I did some research on the Multinomial mode issue in the GH repo. Indeed it seems the goal was to just have a good enough approximation for the starting point during sampling. I agree that users should be warned that it can be inacurate but I have no idea how this could be achieved nicely. A correct iterative algorithm sounds inpractical given that it would need to support all possible batches/ shapes and have to resort to a contrived Theano.scan somewhere. In any case, for our purposes the approximation should be equally good for the DM

Nothing to feel bad about! I had gotten bogged down with all the shape issues the first time around, and didn’t understand most of the Multinomial code/tests, so I didn’t feel like I could get it into shape to be merged.
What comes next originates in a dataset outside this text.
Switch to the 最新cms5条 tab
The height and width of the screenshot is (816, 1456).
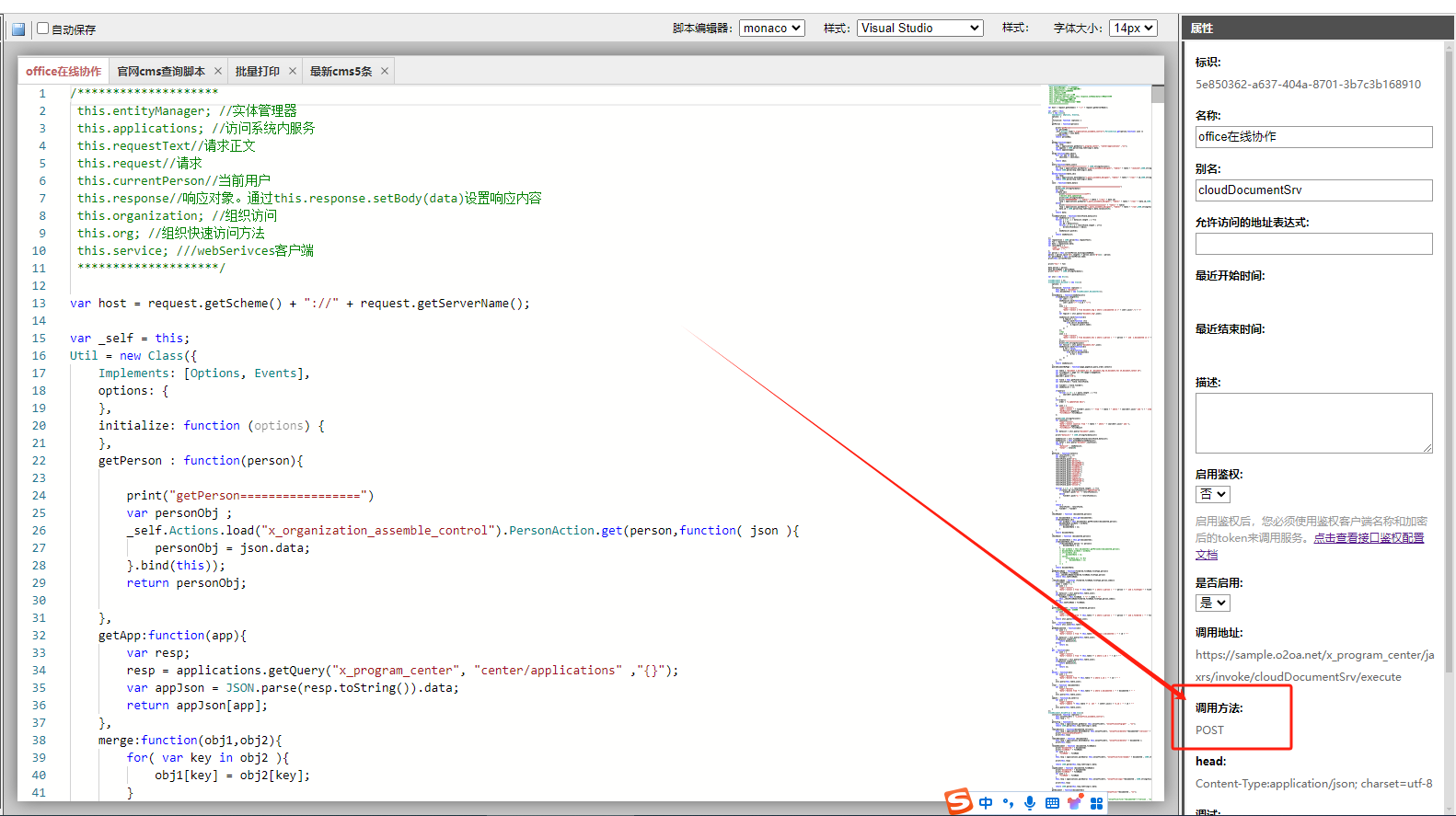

It’s been very satisfying to push through those issues this time (even if it’s mostly just by copying over the Multinomial implementation) :slight_smile:

1 Like

For the example notebook, I think I agree with one of your initial suggestions of doing something related to topic modelling. Maybe something along the lines of the Wikipedia integrated example?

Ooof! That Wikipedia page is challenging before 9am.

I’m liking the STAN tutorial on LDA a lot. Any ideas about where we can source “real” example data?

It’s also notable that there doesn’t seem to be any other LDA or topic modeling notebooks in the example zoo.

Here maybe: https://github.com/stan-dev/example-models/tree/master/misc/cluster/lda ?

Cool, will check it out.

I’m also seeing the example data in this Stan Discourse post as well as this scikit-learn function.

What is there not to like about a wall of equations? :stuck_out_tongue:

1 Like

The newspaper data sounds cool. I think the LDA will provide not only an interesting demonstration of the DM dist but also a nice pymc notebook in general.

I assume you mean the Associated Press data? (Which seems to be something of a standard example; it’s in Blei’s original paper…is it older than that?)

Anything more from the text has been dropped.